### Ação necessária 1
Copie a parte do trecho fornecido que começa em "O QUE ESTÁ EM" e segue até "prepararem para epidemias.". Substitua "Minas" por "Minas Gerais".
### Ação necessária 2
Responda com base no trecho fornecido:
(a) Em que lugar Stephane passou na seleção de julho do CNPq?
(b) Qual é o valor da bolsa informado no trecho?
(c) Quantos casos de dengue houve em Minas na epidemia de 2019?
---- Trecho fornecido
Os resultados da pesquisa do doutorado possibilitariam avançar nos estudos sobre a doença de Chagas para produzir novas cepas de Trypanosoma cruzi que não causam a enfermidade. A expectativa é, finalmente, criar a vacina contra a doença.
Bolsa: R$ 2,2 mil

Plano frustrado


Stephane Fraga de Oliveira Tosta, 27, doutoranda



Stephane passou em primeiro lugar na seleção de julho do CNPq. Por falta de disponibilidade de bolsas do conselho, foi remanejada para receber pela Capes, a partir de novembro. Matriculada na UFMG desde o mês passado, a jovem, natural de Itaberaba, na Chapada Diamantina (BA), comprou passagem para Salvador, onde a família mora, a fim de não perder tempo nesses meses e já começar, na Fiocruz soteropolitana, a trabalhar na investigação de amostras. O plano de ir e voltar mudou. Ela vai, mas enquanto não tiver bolsa, não retornará a terras mineiras. “É muita frustração, mas não posso falar que esteja surpresa. Sempre foi um ponto desse governo, questionar universidades, professores, pequisa. É a concretização de um projeto de campanha e de governo. Não faz sentido economicamente. O que se está fazendo é gerar novos desempregados. Pesquisadores comem, moram, vivem. Não economizam dinheiro, só gastam. Vai prejudicar a economia dos bairros do entorno da UFMG, que é onde vivemos.”

O QUE ESTÁ EM RISCO 

Pesquisa que investiga emergência e reemergência de arbovírus e, logo, febre amarela, dengue, chikungunya e zika. O foco agora é a epidemia de dengue de 2019 – só em Minas foram mais de 400 mil casos. A partir da investigação sobre quais sorotipos ou genótipos estão circulando – são quatro subtipos –, a ideia é que as agências de saúde recebessem informações a fim de se prepararem para epidemias.
--------
---- Dados fornecidos
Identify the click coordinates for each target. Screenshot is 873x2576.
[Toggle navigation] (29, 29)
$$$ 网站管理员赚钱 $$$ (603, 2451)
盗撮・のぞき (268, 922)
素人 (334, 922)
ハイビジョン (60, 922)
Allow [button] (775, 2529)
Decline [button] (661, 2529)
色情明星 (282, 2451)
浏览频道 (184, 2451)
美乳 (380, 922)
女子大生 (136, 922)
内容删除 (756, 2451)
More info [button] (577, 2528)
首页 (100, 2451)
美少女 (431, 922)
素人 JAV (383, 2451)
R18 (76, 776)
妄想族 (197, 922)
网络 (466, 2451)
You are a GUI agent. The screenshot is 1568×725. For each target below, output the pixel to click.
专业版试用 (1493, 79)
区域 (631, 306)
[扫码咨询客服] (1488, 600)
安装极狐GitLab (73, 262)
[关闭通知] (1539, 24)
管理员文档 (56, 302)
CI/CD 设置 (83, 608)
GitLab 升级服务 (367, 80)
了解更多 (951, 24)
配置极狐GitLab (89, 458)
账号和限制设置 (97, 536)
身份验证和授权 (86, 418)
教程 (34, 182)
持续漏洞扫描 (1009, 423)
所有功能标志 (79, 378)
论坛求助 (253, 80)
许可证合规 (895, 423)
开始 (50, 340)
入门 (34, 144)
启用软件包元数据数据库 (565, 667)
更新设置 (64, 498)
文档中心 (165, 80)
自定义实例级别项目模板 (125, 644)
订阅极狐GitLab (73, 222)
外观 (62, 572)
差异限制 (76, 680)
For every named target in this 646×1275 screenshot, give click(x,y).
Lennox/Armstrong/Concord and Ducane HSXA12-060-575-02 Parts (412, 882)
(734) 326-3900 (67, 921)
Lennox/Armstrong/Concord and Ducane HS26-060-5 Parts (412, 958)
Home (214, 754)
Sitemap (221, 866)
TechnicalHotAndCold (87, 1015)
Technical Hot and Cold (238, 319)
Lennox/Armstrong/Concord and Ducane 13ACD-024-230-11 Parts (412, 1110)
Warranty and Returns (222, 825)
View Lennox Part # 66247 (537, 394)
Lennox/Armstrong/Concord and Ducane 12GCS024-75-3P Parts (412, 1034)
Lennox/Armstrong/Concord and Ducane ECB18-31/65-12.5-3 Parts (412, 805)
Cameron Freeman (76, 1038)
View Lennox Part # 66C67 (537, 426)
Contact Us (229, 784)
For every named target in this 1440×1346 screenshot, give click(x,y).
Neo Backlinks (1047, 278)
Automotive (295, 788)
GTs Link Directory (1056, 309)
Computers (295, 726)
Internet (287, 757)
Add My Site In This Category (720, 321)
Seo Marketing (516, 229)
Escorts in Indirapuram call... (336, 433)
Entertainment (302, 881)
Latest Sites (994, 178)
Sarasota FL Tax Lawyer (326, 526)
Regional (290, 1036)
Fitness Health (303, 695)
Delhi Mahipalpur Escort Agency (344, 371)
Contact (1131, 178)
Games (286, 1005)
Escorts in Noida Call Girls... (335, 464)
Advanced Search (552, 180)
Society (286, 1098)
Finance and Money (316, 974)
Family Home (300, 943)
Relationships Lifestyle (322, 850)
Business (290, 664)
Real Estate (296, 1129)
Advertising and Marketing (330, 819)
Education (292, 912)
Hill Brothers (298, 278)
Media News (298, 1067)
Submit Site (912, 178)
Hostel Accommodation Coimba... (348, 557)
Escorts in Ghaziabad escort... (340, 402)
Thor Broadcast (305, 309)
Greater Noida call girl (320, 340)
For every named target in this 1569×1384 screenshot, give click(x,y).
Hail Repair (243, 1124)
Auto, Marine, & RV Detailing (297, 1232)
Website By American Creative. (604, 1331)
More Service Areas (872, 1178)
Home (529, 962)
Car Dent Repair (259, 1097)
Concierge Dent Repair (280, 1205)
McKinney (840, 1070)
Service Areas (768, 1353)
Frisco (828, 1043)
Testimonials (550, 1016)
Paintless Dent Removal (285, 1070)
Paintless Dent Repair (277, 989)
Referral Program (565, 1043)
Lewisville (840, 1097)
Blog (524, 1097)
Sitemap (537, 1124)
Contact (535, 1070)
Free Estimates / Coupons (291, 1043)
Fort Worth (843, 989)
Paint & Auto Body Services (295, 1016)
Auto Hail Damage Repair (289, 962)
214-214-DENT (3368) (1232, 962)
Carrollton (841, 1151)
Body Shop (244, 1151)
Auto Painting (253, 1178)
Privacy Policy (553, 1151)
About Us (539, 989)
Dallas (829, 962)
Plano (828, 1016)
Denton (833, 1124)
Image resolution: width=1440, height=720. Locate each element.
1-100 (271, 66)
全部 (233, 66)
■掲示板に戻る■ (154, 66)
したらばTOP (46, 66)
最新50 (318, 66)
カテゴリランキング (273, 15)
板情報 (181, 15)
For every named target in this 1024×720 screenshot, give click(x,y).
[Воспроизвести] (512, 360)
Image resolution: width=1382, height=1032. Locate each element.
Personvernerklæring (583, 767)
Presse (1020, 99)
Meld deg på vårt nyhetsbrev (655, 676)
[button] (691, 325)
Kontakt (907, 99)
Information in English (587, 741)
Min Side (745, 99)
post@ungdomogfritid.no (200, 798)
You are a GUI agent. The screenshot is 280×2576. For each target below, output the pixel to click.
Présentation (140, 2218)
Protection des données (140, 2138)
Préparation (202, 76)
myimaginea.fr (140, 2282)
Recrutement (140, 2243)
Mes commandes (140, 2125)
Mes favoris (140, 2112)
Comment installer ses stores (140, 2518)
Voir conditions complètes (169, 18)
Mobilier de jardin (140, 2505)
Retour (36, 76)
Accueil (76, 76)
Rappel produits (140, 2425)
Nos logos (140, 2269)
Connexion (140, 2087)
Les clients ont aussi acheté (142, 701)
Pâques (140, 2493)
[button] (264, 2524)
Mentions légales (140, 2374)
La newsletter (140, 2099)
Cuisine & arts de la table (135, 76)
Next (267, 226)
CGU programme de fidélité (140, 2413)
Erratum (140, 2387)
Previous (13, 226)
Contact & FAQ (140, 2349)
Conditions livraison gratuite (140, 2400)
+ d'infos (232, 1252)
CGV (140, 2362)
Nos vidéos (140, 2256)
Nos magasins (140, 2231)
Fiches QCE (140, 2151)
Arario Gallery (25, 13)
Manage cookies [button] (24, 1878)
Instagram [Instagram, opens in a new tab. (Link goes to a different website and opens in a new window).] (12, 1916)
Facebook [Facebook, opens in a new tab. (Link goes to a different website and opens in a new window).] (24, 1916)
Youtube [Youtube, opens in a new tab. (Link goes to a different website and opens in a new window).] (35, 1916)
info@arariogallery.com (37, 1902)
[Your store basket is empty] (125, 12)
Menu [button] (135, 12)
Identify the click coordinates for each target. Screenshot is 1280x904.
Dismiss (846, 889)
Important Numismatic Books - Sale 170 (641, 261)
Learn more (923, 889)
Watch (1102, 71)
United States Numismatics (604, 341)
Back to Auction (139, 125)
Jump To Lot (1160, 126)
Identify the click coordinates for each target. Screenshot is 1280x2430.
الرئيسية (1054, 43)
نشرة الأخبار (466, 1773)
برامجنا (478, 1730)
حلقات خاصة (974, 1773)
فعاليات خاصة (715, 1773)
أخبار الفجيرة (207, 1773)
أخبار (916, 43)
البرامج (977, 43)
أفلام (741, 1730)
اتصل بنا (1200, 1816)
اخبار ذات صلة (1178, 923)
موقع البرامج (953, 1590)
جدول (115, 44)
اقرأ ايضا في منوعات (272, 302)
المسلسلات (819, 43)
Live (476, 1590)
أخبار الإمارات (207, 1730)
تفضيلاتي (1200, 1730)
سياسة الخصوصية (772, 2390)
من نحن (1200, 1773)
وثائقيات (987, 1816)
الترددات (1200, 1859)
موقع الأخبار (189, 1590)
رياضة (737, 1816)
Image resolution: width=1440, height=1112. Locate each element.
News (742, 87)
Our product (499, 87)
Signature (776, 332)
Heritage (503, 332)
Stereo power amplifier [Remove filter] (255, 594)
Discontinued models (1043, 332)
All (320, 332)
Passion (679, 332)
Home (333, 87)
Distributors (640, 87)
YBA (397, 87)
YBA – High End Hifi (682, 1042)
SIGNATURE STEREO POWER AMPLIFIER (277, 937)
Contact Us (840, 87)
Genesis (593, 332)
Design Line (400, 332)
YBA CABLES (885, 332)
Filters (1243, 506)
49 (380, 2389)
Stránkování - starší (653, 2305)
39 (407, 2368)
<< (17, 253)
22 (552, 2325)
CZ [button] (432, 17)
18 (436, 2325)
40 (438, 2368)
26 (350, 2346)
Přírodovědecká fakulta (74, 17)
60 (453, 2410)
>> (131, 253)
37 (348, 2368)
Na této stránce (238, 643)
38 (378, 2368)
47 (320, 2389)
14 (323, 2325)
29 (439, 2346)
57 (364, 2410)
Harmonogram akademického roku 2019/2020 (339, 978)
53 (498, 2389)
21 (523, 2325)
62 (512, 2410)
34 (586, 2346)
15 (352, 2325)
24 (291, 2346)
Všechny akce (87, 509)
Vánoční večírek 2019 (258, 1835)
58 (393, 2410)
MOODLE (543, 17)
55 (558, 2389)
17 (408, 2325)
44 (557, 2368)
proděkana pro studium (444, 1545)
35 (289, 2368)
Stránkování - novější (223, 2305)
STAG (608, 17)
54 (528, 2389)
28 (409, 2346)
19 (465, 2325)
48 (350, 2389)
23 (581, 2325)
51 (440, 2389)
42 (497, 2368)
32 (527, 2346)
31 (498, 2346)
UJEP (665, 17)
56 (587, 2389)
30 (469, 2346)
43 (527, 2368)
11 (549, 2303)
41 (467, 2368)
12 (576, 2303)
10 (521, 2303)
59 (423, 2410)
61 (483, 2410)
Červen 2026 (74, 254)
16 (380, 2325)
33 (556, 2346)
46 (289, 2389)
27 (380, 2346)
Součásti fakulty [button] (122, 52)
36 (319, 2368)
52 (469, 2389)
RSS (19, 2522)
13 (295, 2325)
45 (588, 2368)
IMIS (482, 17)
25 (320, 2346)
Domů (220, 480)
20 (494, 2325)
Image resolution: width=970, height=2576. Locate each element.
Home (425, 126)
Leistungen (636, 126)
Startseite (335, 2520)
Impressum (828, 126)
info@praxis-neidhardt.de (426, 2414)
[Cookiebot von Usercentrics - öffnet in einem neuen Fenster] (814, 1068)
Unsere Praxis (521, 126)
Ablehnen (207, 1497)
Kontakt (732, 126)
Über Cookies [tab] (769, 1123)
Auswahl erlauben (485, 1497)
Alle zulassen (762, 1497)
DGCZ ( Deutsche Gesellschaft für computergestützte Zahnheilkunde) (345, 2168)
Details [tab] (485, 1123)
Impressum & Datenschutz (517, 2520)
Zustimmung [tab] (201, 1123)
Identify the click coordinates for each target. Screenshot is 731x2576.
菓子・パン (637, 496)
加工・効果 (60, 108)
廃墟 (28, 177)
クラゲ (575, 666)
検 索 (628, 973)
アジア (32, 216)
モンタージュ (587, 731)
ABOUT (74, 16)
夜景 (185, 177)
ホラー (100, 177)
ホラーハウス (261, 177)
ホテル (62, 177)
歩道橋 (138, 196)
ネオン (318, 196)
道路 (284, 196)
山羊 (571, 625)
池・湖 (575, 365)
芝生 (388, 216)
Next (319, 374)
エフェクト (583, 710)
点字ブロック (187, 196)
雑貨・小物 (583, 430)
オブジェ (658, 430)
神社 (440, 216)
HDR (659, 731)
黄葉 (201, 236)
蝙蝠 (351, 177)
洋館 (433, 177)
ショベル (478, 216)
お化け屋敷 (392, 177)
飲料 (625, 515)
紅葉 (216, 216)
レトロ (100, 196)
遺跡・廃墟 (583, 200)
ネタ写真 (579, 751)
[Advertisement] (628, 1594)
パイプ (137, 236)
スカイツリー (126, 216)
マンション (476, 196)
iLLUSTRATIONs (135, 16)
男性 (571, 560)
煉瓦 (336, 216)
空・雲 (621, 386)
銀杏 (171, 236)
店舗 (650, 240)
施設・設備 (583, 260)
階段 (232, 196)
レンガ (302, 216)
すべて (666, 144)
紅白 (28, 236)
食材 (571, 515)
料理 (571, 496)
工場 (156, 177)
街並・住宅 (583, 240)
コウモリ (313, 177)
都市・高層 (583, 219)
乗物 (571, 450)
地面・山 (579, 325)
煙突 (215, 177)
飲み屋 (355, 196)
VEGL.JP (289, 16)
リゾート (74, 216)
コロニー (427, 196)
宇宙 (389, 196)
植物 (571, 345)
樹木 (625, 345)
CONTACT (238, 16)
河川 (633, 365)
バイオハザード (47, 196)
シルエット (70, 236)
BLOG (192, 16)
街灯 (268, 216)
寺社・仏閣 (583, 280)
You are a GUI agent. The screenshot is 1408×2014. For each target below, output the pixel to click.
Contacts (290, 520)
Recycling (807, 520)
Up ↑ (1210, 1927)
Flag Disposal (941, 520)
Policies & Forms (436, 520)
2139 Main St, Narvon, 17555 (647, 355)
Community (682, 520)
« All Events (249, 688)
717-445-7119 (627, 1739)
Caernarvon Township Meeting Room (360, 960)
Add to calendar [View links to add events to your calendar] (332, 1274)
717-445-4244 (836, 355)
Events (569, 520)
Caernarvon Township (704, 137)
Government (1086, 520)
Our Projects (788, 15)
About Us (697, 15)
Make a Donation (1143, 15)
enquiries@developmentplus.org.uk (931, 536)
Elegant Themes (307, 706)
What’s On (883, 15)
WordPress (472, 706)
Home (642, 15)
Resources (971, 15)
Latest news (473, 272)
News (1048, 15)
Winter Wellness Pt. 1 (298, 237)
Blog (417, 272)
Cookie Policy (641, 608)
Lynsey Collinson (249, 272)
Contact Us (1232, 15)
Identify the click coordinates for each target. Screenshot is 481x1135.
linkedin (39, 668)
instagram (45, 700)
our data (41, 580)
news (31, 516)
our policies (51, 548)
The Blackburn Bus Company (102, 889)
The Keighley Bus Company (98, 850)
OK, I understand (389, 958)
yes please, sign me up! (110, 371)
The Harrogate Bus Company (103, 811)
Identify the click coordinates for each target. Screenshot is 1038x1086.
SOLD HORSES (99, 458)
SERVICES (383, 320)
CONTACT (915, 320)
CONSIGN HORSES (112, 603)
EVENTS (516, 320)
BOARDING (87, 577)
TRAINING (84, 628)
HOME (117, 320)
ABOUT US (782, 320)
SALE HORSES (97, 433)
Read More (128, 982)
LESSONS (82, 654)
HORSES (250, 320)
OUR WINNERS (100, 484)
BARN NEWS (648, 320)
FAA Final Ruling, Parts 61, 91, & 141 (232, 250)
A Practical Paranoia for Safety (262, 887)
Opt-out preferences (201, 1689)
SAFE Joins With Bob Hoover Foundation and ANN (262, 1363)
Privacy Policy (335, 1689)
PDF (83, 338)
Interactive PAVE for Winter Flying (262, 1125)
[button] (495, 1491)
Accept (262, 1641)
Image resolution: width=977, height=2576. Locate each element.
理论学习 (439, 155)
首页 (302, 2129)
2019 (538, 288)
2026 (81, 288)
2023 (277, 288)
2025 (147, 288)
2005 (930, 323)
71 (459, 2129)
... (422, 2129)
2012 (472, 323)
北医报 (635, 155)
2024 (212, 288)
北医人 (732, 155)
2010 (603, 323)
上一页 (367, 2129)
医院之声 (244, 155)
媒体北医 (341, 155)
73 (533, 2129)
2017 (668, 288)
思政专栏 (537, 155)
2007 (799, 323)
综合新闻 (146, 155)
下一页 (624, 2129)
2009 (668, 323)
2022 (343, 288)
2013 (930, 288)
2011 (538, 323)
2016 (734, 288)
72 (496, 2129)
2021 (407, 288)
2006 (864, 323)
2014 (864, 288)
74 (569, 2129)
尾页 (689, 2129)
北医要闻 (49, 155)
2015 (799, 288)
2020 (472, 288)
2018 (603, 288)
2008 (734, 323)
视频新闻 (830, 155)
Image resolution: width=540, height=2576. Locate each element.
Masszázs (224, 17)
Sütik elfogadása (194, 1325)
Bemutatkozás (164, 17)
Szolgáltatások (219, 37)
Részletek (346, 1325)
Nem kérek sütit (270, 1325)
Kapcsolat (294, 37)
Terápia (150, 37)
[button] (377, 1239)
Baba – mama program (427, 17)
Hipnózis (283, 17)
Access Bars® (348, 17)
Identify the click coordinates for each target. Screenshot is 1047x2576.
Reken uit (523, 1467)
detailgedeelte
--------
### Resultado 1
O QUE ESTÁ EM RISCO 

Pesquisa que investiga emergência e reemergência de arbovírus e, logo, febre amarela, dengue, chikungunya e zika. O foco agora é a epidemia de dengue de 2019 – só em Minas Gerais foram mais de 400 mil casos. A partir da investigação sobre quais sorotipos ou genótipos estão circulando – são quatro subtipos –, a ideia é que as agências de saúde recebessem informações a fim de se prepararem para epidemias.

### Resultado 2
(a) Em primeiro lugar.
(b) R$ 2,2 mil.
(c) Mais de 400 mil casos.